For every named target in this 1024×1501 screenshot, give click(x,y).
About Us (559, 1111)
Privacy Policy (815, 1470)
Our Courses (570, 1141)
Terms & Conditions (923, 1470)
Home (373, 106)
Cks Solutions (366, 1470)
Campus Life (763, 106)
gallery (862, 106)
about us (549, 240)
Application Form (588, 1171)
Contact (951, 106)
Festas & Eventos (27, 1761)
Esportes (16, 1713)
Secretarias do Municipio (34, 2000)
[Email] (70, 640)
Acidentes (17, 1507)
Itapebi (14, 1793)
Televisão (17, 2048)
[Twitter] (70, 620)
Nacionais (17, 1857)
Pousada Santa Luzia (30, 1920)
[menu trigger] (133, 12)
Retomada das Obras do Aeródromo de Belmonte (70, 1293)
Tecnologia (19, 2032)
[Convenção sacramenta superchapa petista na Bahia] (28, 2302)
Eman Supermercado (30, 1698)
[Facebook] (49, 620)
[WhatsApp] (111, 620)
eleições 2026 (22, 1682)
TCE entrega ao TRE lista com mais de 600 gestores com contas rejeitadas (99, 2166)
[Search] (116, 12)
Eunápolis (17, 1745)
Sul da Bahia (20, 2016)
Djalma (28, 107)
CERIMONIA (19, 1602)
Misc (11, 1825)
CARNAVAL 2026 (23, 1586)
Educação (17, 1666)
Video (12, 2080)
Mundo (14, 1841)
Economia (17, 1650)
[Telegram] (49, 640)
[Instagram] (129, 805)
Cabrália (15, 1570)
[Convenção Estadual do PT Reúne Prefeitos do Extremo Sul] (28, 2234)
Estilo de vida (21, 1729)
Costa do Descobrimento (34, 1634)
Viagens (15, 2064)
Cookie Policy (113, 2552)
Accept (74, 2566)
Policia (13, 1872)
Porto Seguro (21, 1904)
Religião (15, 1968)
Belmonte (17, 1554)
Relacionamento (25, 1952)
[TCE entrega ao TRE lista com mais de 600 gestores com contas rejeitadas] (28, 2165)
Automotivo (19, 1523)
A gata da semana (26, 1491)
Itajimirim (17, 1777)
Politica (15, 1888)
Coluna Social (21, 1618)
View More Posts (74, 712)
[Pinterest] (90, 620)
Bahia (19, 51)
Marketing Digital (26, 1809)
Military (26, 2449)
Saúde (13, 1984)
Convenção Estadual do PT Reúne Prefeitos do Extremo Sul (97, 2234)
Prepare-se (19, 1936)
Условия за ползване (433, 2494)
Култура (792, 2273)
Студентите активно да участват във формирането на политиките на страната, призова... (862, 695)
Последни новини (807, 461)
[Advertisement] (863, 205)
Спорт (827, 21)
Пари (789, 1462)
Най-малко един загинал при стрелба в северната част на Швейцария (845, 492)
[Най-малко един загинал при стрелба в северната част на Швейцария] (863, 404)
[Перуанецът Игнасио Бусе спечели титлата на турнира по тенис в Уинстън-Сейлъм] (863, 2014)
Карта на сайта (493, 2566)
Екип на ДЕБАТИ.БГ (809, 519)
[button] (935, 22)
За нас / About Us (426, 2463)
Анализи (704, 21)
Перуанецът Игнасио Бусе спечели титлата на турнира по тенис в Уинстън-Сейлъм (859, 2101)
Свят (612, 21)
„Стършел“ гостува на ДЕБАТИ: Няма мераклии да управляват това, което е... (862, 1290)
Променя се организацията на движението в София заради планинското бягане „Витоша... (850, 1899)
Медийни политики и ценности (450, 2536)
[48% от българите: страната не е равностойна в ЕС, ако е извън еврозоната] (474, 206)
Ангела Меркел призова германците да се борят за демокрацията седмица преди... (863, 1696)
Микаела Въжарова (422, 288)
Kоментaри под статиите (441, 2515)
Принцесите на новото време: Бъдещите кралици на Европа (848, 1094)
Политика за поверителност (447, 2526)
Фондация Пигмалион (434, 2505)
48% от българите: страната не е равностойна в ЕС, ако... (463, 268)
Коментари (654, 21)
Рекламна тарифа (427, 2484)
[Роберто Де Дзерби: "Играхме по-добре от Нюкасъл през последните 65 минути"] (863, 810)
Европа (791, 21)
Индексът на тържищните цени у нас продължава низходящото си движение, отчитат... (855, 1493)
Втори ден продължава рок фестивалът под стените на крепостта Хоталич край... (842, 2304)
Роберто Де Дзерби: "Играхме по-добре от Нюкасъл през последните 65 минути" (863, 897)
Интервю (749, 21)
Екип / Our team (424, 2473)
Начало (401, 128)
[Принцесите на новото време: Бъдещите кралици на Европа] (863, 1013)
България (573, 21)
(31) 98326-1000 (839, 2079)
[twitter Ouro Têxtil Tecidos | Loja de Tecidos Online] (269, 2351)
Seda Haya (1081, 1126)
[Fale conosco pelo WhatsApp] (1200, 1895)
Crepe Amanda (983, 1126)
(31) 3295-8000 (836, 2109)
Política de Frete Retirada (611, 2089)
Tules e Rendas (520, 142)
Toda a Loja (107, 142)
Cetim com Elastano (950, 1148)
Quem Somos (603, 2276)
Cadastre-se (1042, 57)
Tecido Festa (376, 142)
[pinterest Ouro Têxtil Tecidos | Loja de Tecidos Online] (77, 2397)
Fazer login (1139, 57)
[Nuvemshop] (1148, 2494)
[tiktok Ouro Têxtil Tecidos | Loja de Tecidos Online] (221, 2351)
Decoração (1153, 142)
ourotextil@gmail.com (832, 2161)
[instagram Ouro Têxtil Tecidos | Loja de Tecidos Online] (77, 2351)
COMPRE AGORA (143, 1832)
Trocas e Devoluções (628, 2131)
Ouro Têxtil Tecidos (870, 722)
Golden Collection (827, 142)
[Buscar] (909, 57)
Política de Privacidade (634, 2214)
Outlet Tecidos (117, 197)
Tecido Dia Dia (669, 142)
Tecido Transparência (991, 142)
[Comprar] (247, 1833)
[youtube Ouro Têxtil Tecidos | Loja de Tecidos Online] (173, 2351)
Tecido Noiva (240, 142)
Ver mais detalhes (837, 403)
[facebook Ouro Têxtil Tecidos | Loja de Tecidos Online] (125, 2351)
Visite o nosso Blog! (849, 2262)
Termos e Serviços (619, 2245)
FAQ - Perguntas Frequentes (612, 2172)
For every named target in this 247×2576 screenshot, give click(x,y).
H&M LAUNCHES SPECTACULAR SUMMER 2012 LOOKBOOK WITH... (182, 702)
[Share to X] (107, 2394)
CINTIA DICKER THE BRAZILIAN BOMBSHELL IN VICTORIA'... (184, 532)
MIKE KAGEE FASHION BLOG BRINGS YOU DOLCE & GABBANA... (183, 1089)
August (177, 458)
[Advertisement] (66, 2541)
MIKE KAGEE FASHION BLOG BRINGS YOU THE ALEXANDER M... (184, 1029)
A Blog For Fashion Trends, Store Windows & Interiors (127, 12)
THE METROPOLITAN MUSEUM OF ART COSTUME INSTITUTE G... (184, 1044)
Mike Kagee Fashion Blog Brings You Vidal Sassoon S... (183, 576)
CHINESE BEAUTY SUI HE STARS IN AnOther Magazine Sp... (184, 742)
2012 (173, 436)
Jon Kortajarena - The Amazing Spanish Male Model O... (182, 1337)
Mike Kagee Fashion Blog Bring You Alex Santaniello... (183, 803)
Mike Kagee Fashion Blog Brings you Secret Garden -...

============

- [Problem to solve] The records above must be transcribed without a single omission.

- [Exercise result]
For every named target in this 1024×1501 screenshot, give click(x,y).
About Us (559, 1111)
Privacy Policy (815, 1470)
Our Courses (570, 1141)
Terms & Conditions (923, 1470)
Home (373, 106)
Cks Solutions (366, 1470)
Campus Life (763, 106)
gallery (862, 106)
about us (549, 240)
Application Form (588, 1171)
Contact (951, 106)
Festas & Eventos (27, 1761)
Esportes (16, 1713)
Secretarias do Municipio (34, 2000)
[Email] (70, 640)
Acidentes (17, 1507)
Itapebi (14, 1793)
Televisão (17, 2048)
[Twitter] (70, 620)
Nacionais (17, 1857)
Pousada Santa Luzia (30, 1920)
[menu trigger] (133, 12)
Retomada das Obras do Aeródromo de Belmonte (70, 1293)
Tecnologia (19, 2032)
[Convenção sacramenta superchapa petista na Bahia] (28, 2302)
Eman Supermercado (30, 1698)
[Facebook] (49, 620)
[WhatsApp] (111, 620)
eleições 2026 (22, 1682)
TCE entrega ao TRE lista com mais de 600 gestores com contas rejeitadas (99, 2166)
[Search] (116, 12)
Eunápolis (17, 1745)
Sul da Bahia (20, 2016)
Djalma (28, 107)
CERIMONIA (19, 1602)
Misc (11, 1825)
CARNAVAL 2026 (23, 1586)
Educação (17, 1666)
Video (12, 2080)
Mundo (14, 1841)
Economia (17, 1650)
[Telegram] (49, 640)
[Instagram] (129, 805)
Cabrália (15, 1570)
[Convenção Estadual do PT Reúne Prefeitos do Extremo Sul] (28, 2234)
Estilo de vida (21, 1729)
Costa do Descobrimento (34, 1634)
Viagens (15, 2064)
Cookie Policy (113, 2552)
Accept (74, 2566)
Policia (13, 1872)
Porto Seguro (21, 1904)
Religião (15, 1968)
Belmonte (17, 1554)
Relacionamento (25, 1952)
[TCE entrega ao TRE lista com mais de 600 gestores com contas rejeitadas] (28, 2165)
Automotivo (19, 1523)
A gata da semana (26, 1491)
Itajimirim (17, 1777)
Politica (15, 1888)
Coluna Social (21, 1618)
View More Posts (74, 712)
[Pinterest] (90, 620)
Bahia (19, 51)
Marketing Digital (26, 1809)
Military (26, 2449)
Saúde (13, 1984)
Convenção Estadual do PT Reúne Prefeitos do Extremo Sul (97, 2234)
Prepare-se (19, 1936)
Условия за ползване (433, 2494)
Култура (792, 2273)
Студентите активно да участват във формирането на политиките на страната, призова... (862, 695)
Последни новини (807, 461)
[Advertisement] (863, 205)
Спорт (827, 21)
Пари (789, 1462)
Най-малко един загинал при стрелба в северната част на Швейцария (845, 492)
[Най-малко един загинал при стрелба в северната част на Швейцария] (863, 404)
[Перуанецът Игнасио Бусе спечели титлата на турнира по тенис в Уинстън-Сейлъм] (863, 2014)
Карта на сайта (493, 2566)
Екип на ДЕБАТИ.БГ (809, 519)
[button] (935, 22)
За нас / About Us (426, 2463)
Анализи (704, 21)
Перуанецът Игнасио Бусе спечели титлата на турнира по тенис в Уинстън-Сейлъм (859, 2101)
Свят (612, 21)
„Стършел“ гостува на ДЕБАТИ: Няма мераклии да управляват това, което е... (862, 1290)
Променя се организацията на движението в София заради планинското бягане „Витоша... (850, 1899)
Медийни политики и ценности (450, 2536)
[48% от българите: страната не е равностойна в ЕС, ако е извън еврозоната] (474, 206)
Ангела Меркел призова германците да се борят за демокрацията седмица преди... (863, 1696)
Микаела Въжарова (422, 288)
Kоментaри под статиите (441, 2515)
Принцесите на новото време: Бъдещите кралици на Европа (848, 1094)
Политика за поверителност (447, 2526)
Фондация Пигмалион (434, 2505)
48% от българите: страната не е равностойна в ЕС, ако... (463, 268)
Коментари (654, 21)
Рекламна тарифа (427, 2484)
[Роберто Де Дзерби: "Играхме по-добре от Нюкасъл през последните 65 минути"] (863, 810)
Европа (791, 21)
Индексът на тържищните цени у нас продължава низходящото си движение, отчитат... (855, 1493)
Втори ден продължава рок фестивалът под стените на крепостта Хоталич край... (842, 2304)
Роберто Де Дзерби: "Играхме по-добре от Нюкасъл през последните 65 минути" (863, 897)
Интервю (749, 21)
Екип / Our team (424, 2473)
Начало (401, 128)
[Принцесите на новото време: Бъдещите кралици на Европа] (863, 1013)
България (573, 21)
(31) 98326-1000 (839, 2079)
[twitter Ouro Têxtil Tecidos | Loja de Tecidos Online] (269, 2351)
Seda Haya (1081, 1126)
[Fale conosco pelo WhatsApp] (1200, 1895)
Crepe Amanda (983, 1126)
(31) 3295-8000 (836, 2109)
Política de Frete Retirada (611, 2089)
Tules e Rendas (520, 142)
Toda a Loja (107, 142)
Cetim com Elastano (950, 1148)
Quem Somos (603, 2276)
Cadastre-se (1042, 57)
Tecido Festa (376, 142)
[pinterest Ouro Têxtil Tecidos | Loja de Tecidos Online] (77, 2397)
Fazer login (1139, 57)
[Nuvemshop] (1148, 2494)
[tiktok Ouro Têxtil Tecidos | Loja de Tecidos Online] (221, 2351)
Decoração (1153, 142)
ourotextil@gmail.com (832, 2161)
[instagram Ouro Têxtil Tecidos | Loja de Tecidos Online] (77, 2351)
COMPRE AGORA (143, 1832)
Trocas e Devoluções (628, 2131)
Ouro Têxtil Tecidos (870, 722)
Golden Collection (827, 142)
[Buscar] (909, 57)
Política de Privacidade (634, 2214)
Outlet Tecidos (117, 197)
Tecido Dia Dia (669, 142)
Tecido Transparência (991, 142)
[Comprar] (247, 1833)
[youtube Ouro Têxtil Tecidos | Loja de Tecidos Online] (173, 2351)
Tecido Noiva (240, 142)
Ver mais detalhes (837, 403)
[facebook Ouro Têxtil Tecidos | Loja de Tecidos Online] (125, 2351)
Visite o nosso Blog! (849, 2262)
Termos e Serviços (619, 2245)
FAQ - Perguntas Frequentes (612, 2172)
For every named target in this 247×2576 screenshot, give click(x,y).
H&M LAUNCHES SPECTACULAR SUMMER 2012 LOOKBOOK WITH... (182, 702)
[Share to X] (107, 2394)
CINTIA DICKER THE BRAZILIAN BOMBSHELL IN VICTORIA'... (184, 532)
MIKE KAGEE FASHION BLOG BRINGS YOU DOLCE & GABBANA... (183, 1089)
August (177, 458)
[Advertisement] (66, 2541)
MIKE KAGEE FASHION BLOG BRINGS YOU THE ALEXANDER M... (184, 1029)
A Blog For Fashion Trends, Store Windows & Interiors (127, 12)
THE METROPOLITAN MUSEUM OF ART COSTUME INSTITUTE G... (184, 1044)
Mike Kagee Fashion Blog Brings You Vidal Sassoon S... (183, 576)
CHINESE BEAUTY SUI HE STARS IN AnOther Magazine Sp... (184, 742)
2012 (173, 436)
Jon Kortajarena - The Amazing Spanish Male Model O... (182, 1337)
Mike Kagee Fashion Blog Bring You Alex Santaniello... (183, 803)
Mike Kagee Fashion Blog Brings you Secret Garden -...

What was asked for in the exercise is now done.